すると、自分でも驚いたことに、私は、これまで一度も、セックスのことを真面目に考えたことがなかったと気がつきました。セックスに関わることで、ずっと悩んだり苦しんだりしてきたはずなのに……。たつのさんに指摘されて初めて、腟が劣化することを知ったほど無知だった私は、セックスについても、ほとんどなにも知らなかったのです。
セックスへの不満を押し殺したままにしたくない
セックスに関わることには関心をもつべきではないという日本の性文化が、骨の髄まで染み込んでいたからでしょうが、どう考えても、これは変です。

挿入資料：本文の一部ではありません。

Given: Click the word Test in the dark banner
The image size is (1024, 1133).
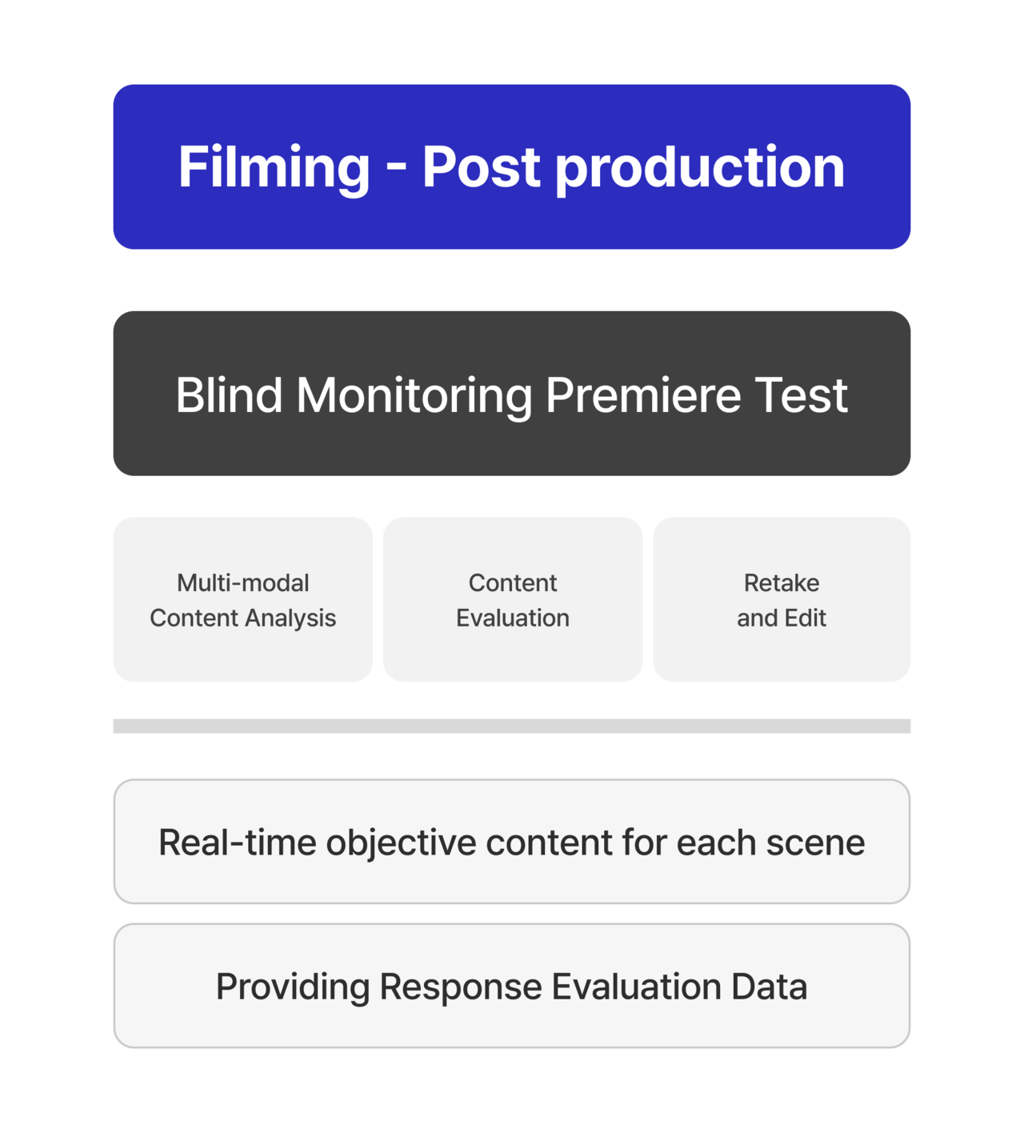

ちゃんと考えたい。きちんと知りたい。そう思ったら、疑問が次々わいてきました。
若いころ、どうして私は、投げやりなセックスをしてしまったのだろう。
20年以上、セックスレスのまま結婚生活を続けてしまったのはなぜだろう。
もう60代に突入していたのに、なぜ私はセックスをしたいと思ったのだろう。
そもそも、人間にとってセックスとはなんだろう。
それらの疑問はすべて、どうしたら彼とのセックスで満足できるのか、ということにもつながっていました。もしかしたら最後の恋、最後のお相手かもしれないのです。それなのに、これまでのように、不満を押し殺したまま関係を続けるなんて絶対にいやだし、何十年ぶりでときめいた相手と、あっさり別れるのはあまりにも残念です。ダメかもしれないけど、できるだけのことはしてみよう。